PROMPT: Pick out every line in the data below that contains the word "ingredients", and copy each one.

---

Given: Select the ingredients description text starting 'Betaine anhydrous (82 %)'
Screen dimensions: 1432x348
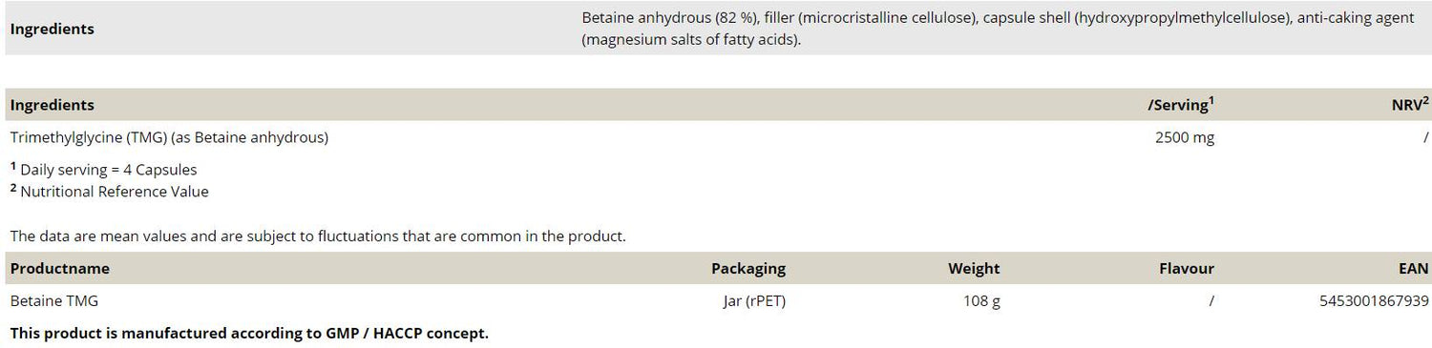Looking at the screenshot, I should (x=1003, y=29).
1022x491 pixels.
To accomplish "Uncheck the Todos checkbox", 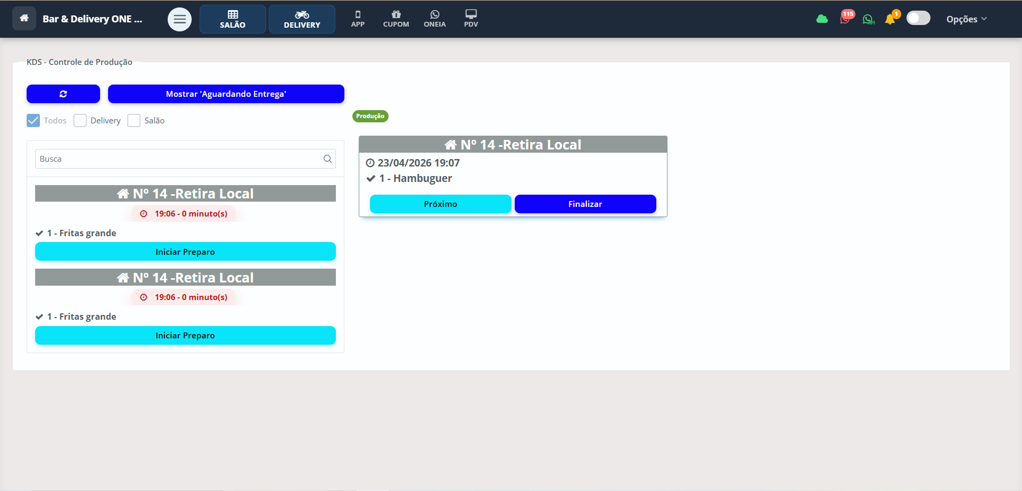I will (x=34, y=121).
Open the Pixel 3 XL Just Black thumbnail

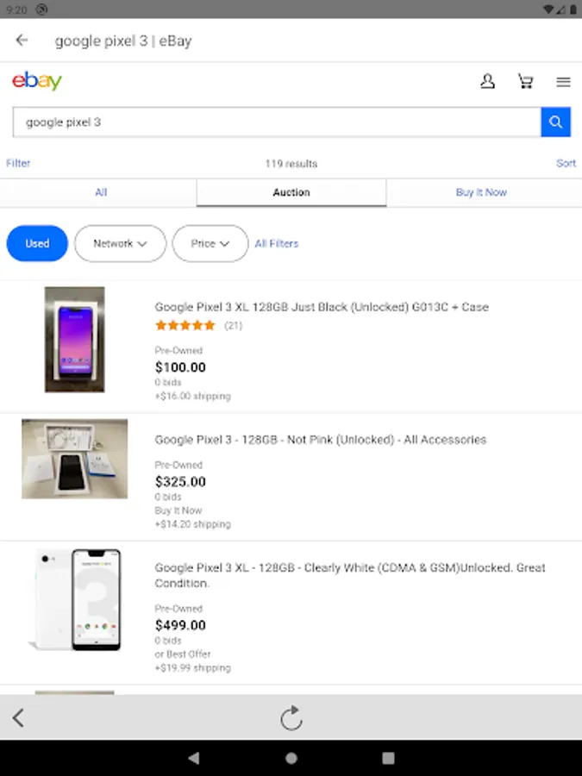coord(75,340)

---

SOLUTION FOR THIS TASK:
Given: Select the ingredients description text starting 'Betaine anhydrous (82 %)'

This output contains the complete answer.